Flag uncertainty, do not hide it

Partial and failed translations are first class statuses in the results table, not footnotes. Analysts see exactly which rules need human eyes before anything goes live.

Prefer maintained over generated

Matching to Elastic prebuilt rules always wins over generating a custom translation, so migrated teams inherit rules that keep getting updated instead of frozen snapshots.

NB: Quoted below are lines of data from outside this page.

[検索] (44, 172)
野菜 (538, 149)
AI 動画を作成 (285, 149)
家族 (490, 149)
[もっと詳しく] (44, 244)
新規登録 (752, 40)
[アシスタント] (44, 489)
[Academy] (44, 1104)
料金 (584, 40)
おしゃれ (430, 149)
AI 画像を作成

The analyst activates, not the AI

Translation and activation are deliberately separate steps. The AI proposes; the analyst reviews, reprocesses what fell short, and decides what runs in production.

Outcomes

What shipped

11,000+Rules translated since launch
87%Of migrations ran on the Elastic Managed LLM
~300Migrations completed
2 SIEMsSplunk & QRadar migration paths
Outcome

Automatic Migration shipped and is live in production today, turning the biggest blocker to SIEM migration, months of manual rule rewriting, into a guided, reviewable flow. Adoption confirmed the core design bet: most teams stayed on the recommended managed connector instead of configuring their own model. It became the foundation for the unified Onboarding System proposal, and the error telemetry pointed at the next round of work I had scoped before leaving: checking prerequisites before translation starts, surfacing model startup timeouts honestly, and recovering migrations that were aborted midway.

Adoption figures are rounded from internal telemetry through mid 2026, to the best of my recollection following the project.

Reflections

Learnings & key takeaways

Automatic Migration taught me that trust in an AI product is built by the workflow around the model, not by the model itself. The riskiest moments were never the visible failures, a failed translation announces itself and invites a retry. The dangerous ones were silent: a mistranslated detection rule that looks fine and never fires. Most of the design work was about making sure nothing important could stay silent.

Discoverability decides adoption before usability does.

The best migration flow in the world is worthless inside a step users never open. Testing revealed that teams simply didn't know migration existed, and moving it out of Get Started into its own entry point did more for adoption than any interaction refinement could have. Since then, I check where a feature lives before polishing how it works.

Partial success is a design surface.

The easiest version of the results screen was pass or fail. The honest version needed five states, each with its own next action. Designing for the messy middle, partially translated, not translated, missing an integration, is what made the feature usable on real rule sets instead of demo data.

Defaults are product strategy.

87% of migrations ran on the Elastic Managed LLM, the connector we made the default. The most consequential AI decision in the product wasn't a model choice users made; it was the one we made for them, and designing that default to be trustworthy mattered more than any configuration screen.

Prototype the disagreement.

When design and engineering split on the connector placement, arguing had no end state. Building both variants and testing them did. Evidence turned a stalemate into a decision, and the study cost less than the meetings it replaced.

What I would do differently: design for failure recovery from day one.

The error telemetry pointed at prerequisite checks, model startup timeouts, and migrations aborted midway, exactly the unglamorous paths that got scoped as fast follows. I had that next round of work defined before leaving; starting there would have saved real users real frustration a cycle earlier.